David R Tribble wrote: > We see the phrase "almost infinite" (or "nearly infinite", or "infinite > for all practical purposes") in much literature for the layman, usually > to describe a vastly large number of combinations or possibilities from > a relatively large number of items. For example, all of the possible > brain states for a human brain (comprising about 3 billion neurons), or > all possible combinations of a million Lego blocks, etc. > > Obviously, these are in actuality just large finite numbers; having an > infinite number of permutations of a set of objects would require the > set to be infinite itself, or the number of possible states of each > element would have to be infinite. Most uses of the term "infinite > possibilities" or "almost infinite" are, in fact, just large finite > numbers. All of which are, of course, less than infinity. > > But is there some mathematically meaningful definition of "almost > infinite"? If we say that m is a "nearly infinite" number, where > m < omega, but with m having some property that in general makes it > larger than "almost all" finite n? > > Personally, I don't think there is such a definition; but then I would > enjoy being proved wrong.

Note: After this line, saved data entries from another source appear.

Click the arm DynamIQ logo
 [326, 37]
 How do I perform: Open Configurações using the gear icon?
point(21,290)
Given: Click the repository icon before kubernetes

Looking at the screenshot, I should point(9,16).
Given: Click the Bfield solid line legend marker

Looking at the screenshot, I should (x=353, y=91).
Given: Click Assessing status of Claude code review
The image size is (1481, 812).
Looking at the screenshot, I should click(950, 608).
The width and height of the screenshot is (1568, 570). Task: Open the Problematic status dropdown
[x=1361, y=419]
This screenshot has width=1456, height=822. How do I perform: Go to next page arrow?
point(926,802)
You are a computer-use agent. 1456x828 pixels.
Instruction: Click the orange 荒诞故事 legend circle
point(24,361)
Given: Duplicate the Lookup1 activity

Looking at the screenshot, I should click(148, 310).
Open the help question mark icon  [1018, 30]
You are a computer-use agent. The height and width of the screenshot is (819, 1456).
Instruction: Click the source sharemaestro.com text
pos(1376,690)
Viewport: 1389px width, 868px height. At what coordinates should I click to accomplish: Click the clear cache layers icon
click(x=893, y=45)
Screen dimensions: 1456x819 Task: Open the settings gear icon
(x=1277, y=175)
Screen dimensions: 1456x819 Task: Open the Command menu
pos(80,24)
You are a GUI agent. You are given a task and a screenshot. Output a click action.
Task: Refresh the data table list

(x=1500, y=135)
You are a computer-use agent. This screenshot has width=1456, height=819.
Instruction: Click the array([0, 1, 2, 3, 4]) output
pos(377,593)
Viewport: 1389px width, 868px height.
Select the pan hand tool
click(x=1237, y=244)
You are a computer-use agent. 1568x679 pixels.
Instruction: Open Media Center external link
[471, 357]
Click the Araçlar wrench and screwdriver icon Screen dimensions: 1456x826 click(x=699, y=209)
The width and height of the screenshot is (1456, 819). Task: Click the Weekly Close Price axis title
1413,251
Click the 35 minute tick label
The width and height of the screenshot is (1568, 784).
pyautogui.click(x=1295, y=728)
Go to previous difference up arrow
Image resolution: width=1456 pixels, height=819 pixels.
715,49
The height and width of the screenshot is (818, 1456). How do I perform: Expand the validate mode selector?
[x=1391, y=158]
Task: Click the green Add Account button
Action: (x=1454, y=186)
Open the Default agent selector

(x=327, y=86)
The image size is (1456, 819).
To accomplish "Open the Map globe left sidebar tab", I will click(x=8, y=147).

The key here is what we mean by infinite, of course.
The clearest way to think about the smallest infinity that I have found is to imagine a one-ended chain, loop-free, etc -- literally infinite, not-ended in one direction.
I think that would mean a finite-but-almost-infinite chain would have slightly more than one end, and that would imply an integer between one and two.
In physics, properties are often calculated from the most important effects and then corrections are made from less and less important effects. The orbit of the Uranus can be calculated to a good degree of accuracy with a straightforward application of Newton's laws, but it took the assumption of the existence of another major planet (Neptune, later found) to account for some of the difference between prediction and observation.
If Neptune were infinitely far from Uranus, then its gravitational effect could be ignored. Since its gravitational effect can be *almost* ignored, I suppose that one could say that Neptune is *almost* infinitely far from Uranus.